A new theory of bubble stability: Implications for nanobubbles at surfaces and in bulk solution*

Nanobubbles on hydrophobic surfaces can be imaged using Atomic Force Microscopy and are implicated in the very long-range attraction measured between hydrophobic surfaces. However, the widely accepted theory of bubble dissolution predicts that small bubbles under the influence of Laplace pressure should rapidly dissolve resulting in bubble lifetimes of less than a second.\footnote{Epstein, P. S.; Plesset, M. S., \textit{Journal of Chemical Physics }\textbf{1950,} \textit{18} (11), 1505-1509.} Such short lifetimes should preclude nanobubbles from having an effect on surface force measurements or being observed by AFM,\footnote{Ljunggren, S.; Eriksson, J. C., \textit{Colloids and Surfaces a-Physicochemical and Engineering Aspects }\textbf{1997,} \textit{130}, 151-155.} yet nanobubbles are readily observed by AFM and widely implicated in force measurements between hydrophobic surfaces.

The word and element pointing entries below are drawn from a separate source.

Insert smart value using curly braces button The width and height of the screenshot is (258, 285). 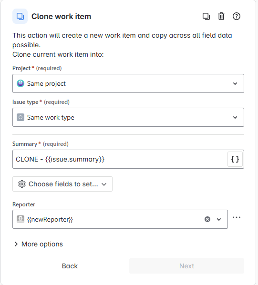coord(235,159)
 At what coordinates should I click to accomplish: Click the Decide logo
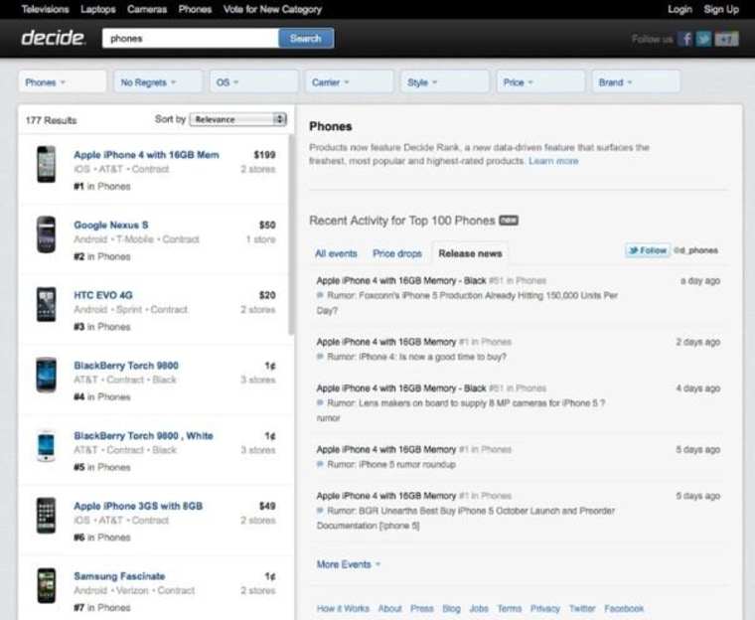point(54,39)
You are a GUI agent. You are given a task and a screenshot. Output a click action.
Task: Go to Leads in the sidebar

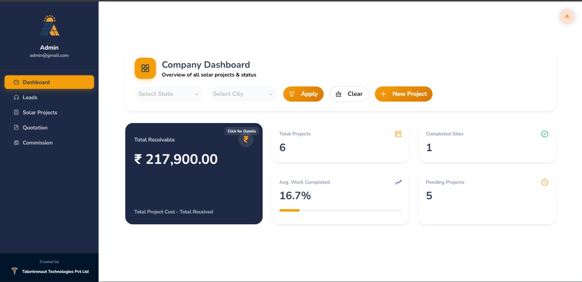pyautogui.click(x=30, y=97)
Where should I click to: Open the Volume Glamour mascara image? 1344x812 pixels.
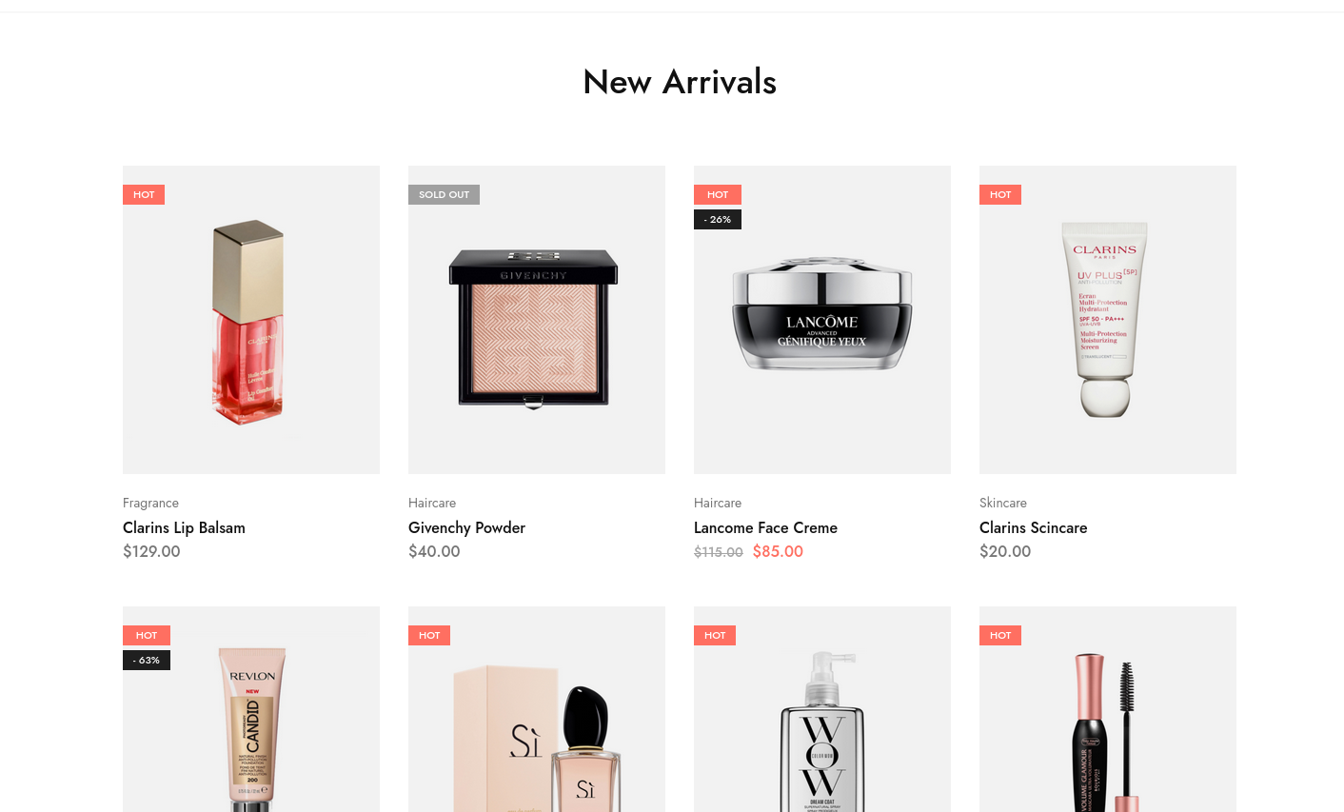[x=1108, y=709]
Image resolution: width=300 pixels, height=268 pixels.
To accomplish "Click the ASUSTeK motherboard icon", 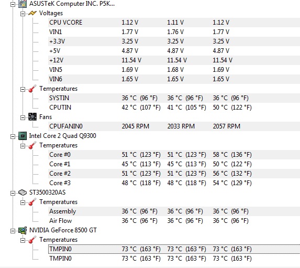I will point(23,4).
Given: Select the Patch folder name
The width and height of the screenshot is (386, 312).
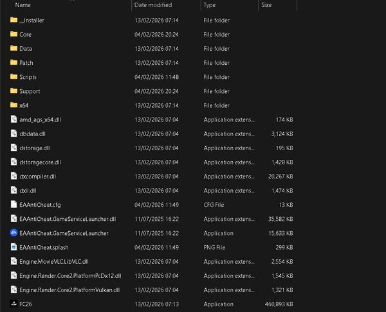Looking at the screenshot, I should coord(26,63).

This has led to a number of attempts at describing their unexpected stability, though no explanation is currently widely accepted. Additionally, nanobubbles have contact angles substantially greater (measured through the more dense liquid phase) than the equivalent macroscopic contact angle. It is clear that nanobubbles at surfaces pose a number of problems that are yet to be resolved. Additionally, recent reports of long-lived nanobubbles in bulk solution add to the mystery. Here we present a new theory describing the stability of nanobubbles. We calculate their lifetimes as a function of gas supersaturation and explain the long lifetimes observed. The same theory predicts that bulk nanobubbles should be stable under certain circumstances. Further, in an extension of this work we explain the difference in contact angle between the nanoscopic and macroscopic measurements and describe in detail the process by which nanobubbles are formed during solvent exchange. Experimental evidence is presented supporting this new approach and showing that this theoretical framework has parallels in other nucleated systems.